Methods: Chinese women who had experienced second-trimester miscarriage, termination of pregnancy for fetal anomaly (TOPFA), stillbirth, or neonatal death within 5 years and had been under the care of the Grief Counselling and Support Team in a regional hospital in Hong Kong were recruited to complete a questionnaire through telephone interview or self-administration between May and December 2019.

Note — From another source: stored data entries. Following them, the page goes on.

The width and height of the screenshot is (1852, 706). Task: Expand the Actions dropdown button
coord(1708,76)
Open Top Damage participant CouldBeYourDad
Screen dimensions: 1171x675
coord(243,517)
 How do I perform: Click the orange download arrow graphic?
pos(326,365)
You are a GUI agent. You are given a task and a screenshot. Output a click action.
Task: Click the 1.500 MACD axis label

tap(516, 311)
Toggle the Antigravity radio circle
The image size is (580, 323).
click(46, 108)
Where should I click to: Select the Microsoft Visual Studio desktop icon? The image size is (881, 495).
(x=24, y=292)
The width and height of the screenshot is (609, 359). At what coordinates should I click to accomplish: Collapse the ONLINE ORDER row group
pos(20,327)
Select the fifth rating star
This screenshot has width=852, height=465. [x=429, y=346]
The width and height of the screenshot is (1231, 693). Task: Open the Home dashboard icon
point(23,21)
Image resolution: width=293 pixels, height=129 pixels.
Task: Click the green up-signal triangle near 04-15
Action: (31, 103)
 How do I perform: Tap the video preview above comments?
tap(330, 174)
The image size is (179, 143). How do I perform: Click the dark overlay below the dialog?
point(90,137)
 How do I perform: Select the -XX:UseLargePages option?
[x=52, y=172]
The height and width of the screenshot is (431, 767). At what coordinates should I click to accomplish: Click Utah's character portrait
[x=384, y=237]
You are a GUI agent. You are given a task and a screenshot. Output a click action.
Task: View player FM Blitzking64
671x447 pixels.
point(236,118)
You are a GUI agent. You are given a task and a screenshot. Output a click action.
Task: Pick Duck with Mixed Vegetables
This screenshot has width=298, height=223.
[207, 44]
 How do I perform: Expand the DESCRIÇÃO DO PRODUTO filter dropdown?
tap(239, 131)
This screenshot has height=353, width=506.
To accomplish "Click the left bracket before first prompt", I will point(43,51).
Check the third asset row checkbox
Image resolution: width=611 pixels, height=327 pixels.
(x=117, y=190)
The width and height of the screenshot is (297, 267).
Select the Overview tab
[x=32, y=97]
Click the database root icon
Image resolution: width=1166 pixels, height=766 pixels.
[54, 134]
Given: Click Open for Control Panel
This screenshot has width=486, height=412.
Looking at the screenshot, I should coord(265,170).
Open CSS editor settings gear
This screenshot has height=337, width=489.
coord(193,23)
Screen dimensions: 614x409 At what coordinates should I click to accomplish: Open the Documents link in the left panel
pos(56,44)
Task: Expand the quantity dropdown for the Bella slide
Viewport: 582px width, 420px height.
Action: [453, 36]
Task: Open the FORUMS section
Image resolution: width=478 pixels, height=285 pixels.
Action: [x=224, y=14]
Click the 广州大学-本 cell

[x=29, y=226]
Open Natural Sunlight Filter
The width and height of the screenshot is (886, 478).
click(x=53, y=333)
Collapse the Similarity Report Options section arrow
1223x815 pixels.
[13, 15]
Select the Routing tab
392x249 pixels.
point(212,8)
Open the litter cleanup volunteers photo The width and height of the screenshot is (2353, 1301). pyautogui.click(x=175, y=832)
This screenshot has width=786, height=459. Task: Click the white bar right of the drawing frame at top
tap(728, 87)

Results: Of 56 women recruited, 51 (91%) with a mean age of 35 years completed the questionnaire through self administration (n=26) or telephone interview (n=25). The cause of perinatal loss included second trimester miscarriage (n=14), TOPFA (n=23), stillbirth (n=7), and neonatal death (n=7). The mean gestation was 22 (range, 14-38) weeks. The mean time from perinatal loss to survey was about 30 (range, 1-47) weeks. 52.9% of the participants were primiparous, and 45.1% had a living child. 33.3% of participants had a history of perinatal loss. 36
(70.6%) participants reported to have seen and 30 (58.8%) reported to have held, touched, or kissed the baby. Six themes were identified from the experience of seeing and holding the baby: natural experience: inborn parenthood, positive feeling in the traumatic life event, negative emotions, sense of relief, avoiding regret, and psychological preparation matters. All participants who had seen and held her baby did not regret their choice. However, among the 21 participants who did not see and/or hold the baby, five (23.8%) regretted. 44 (86.3%) participants had
commemorated the baby; 54.5% of them were guided by midwives/nurses.
Conclusion: The current study helps healthcare providers to better understand Hong Kong Chinese women’s views and experience on seeing and holding the baby, and to guide them to provide better bereavement care in a more culturally sensitive manner.